Posted by Amardeep Singh on 05/12/05 at 07:36 AM

I just read Hemingway’s A Moveable Feast, and I’m feeling a bit nauseous.

I’m generally of the pro-Hemingway camp; his style is original, and many of his stories do stay in one’s head. His famously clipped sentences are readily parodied, to be sure, but they do produce a sense of drama if you are willing to go along. Unfortunately, the sentences work much less well in this memoir of writerly Paris in the 1920s, partly because most of the episodes in the book lack the strong sense of tension or anxiety Hemingway was able to achieve in his best fiction. A Moveable Feast is therefore best read for the Paris gossip, though it does have some moments of stylistic ambition.

Gertrude Stein fans and critics have a special hostility to A Moveable Feast because Hemingway says some mean-spirited things about Stein and her partner, Alice B. Toklas. Those were the sections I read in graduate school, in too much of a hurry to get a Gertrude Stein seminar paper together to actually read the rest of Hemingway’s little book. It was enough for me at the time to note the hypocrisy in Hemingway’s emulation of Stein’s radical sentence design, in light of his ungracious dismissal of her as a person.
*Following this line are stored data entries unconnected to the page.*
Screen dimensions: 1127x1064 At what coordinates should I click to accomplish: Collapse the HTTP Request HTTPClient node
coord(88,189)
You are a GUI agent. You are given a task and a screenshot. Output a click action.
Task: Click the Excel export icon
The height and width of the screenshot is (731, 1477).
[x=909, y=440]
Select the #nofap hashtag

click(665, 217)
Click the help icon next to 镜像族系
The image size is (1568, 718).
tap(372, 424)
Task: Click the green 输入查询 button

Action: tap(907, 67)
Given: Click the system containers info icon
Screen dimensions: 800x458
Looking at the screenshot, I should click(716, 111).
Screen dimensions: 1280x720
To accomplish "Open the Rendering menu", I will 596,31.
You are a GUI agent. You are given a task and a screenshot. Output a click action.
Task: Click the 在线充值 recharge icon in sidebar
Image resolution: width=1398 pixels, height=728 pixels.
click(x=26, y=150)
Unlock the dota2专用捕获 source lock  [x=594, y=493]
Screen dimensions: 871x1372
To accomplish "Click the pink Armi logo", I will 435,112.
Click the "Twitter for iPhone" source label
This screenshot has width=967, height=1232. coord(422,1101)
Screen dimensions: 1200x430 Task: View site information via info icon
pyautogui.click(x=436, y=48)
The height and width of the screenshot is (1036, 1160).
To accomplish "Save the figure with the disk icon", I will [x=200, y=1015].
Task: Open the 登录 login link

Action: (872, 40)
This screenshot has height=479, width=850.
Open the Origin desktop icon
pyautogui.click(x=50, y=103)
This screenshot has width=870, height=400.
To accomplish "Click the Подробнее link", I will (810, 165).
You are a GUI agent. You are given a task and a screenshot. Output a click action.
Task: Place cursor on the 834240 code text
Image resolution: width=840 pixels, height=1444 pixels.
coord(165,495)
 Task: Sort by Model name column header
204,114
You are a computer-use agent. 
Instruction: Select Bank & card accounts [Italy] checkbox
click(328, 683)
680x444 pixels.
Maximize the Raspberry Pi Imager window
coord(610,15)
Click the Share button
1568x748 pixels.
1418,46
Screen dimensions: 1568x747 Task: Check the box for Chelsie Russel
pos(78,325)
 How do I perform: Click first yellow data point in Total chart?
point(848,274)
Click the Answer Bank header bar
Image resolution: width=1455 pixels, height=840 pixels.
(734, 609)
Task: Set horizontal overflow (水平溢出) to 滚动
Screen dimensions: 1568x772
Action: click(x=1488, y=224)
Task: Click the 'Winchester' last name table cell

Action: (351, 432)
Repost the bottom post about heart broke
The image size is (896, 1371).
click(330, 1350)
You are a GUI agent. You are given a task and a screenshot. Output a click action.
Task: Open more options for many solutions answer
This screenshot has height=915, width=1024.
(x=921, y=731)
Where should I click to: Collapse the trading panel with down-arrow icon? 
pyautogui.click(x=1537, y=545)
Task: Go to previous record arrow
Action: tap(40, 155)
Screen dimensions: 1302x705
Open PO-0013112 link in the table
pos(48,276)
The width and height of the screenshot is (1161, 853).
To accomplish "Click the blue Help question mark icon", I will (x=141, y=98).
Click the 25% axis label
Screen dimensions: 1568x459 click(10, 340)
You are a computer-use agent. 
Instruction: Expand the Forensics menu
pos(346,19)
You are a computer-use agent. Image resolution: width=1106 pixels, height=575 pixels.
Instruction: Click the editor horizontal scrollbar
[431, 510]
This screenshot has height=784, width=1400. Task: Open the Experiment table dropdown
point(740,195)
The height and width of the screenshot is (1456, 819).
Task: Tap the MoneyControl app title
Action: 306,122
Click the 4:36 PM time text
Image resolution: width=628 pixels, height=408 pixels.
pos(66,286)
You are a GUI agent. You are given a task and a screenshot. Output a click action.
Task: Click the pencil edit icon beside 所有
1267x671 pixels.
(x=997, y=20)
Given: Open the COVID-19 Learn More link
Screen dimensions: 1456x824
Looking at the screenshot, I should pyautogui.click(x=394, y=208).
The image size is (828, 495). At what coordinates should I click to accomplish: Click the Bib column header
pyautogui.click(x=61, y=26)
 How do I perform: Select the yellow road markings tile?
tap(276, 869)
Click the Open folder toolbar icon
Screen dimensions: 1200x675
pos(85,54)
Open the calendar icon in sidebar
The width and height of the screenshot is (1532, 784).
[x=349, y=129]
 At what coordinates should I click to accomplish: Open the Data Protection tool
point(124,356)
There’s a good deal of other interesting gossip to look for: F. Scott Fitzgerald, Ford Maddox Ford, Ezra Pound, Wyndham Lewis, Joyce, Picasso, and Sylvia Beach. Scott Fitzgerald comes across as nuts, but likeable in some measure. Ezra Pound is, improbably, a “saint.” Wyndham Lewis is grotesque (Hemingway quotes Stein as referring to Lewis as “a measuring worm”: he measures the great art he sees, and copies it badly). Ford comes across as a snob, and a liar. Joyce, Picasso, and Sylvia Beach come across as basically harmless, benevolent presences.

There is one section of the book, “Hunger was good discipline,” which exemplifies Hemingway at his writerly best and worst. Here is what I think of as the best:

You got very hungry when you did not eat enough in Paris because all the bakery shops had such good things in the windows and people ate outside at tables on the sidewalk so that you saw and smelled the food. When you had given up journalism and were writing nothing that anyone in America would buy, explaining at home that you were lunching out with someone, the best place to go was the Luxembourg gardens where you saw and smelled nothing to eat all the way from the Place de l’Observatoire to the rue de Vaugirard. There you could always go into the Luxembourg museum and all the paintings were sharpened and clearer and more beautiful if you were belly-empty, hollow-hungry. I learned to understand Cezanne much better and to see truly how he made landscapes when I was hungry. I used to wonder if he were hungry too when he painted; but I thought possibly it was only that he had forgotten to eat. It was one of those unsound but illuminating thoughts you have when you have been sleepless or hungry.

Perhaps he goes a little off the rails into uninteresting idiosyncrasy with the bit about Cezanne forgetting to eat, as opposed to being just flat-out broke and hungry. But the rest seems true. Hemingway is into intense mental states, in which one becomes other to oneself, but not in an ephemeral or feverish way. If anything, the difference is quantum (physics metaphor!); the altered state may be temporary, but it is static and describable.  (Altered states are also especially important in For Whom The Bell Tolls, I think).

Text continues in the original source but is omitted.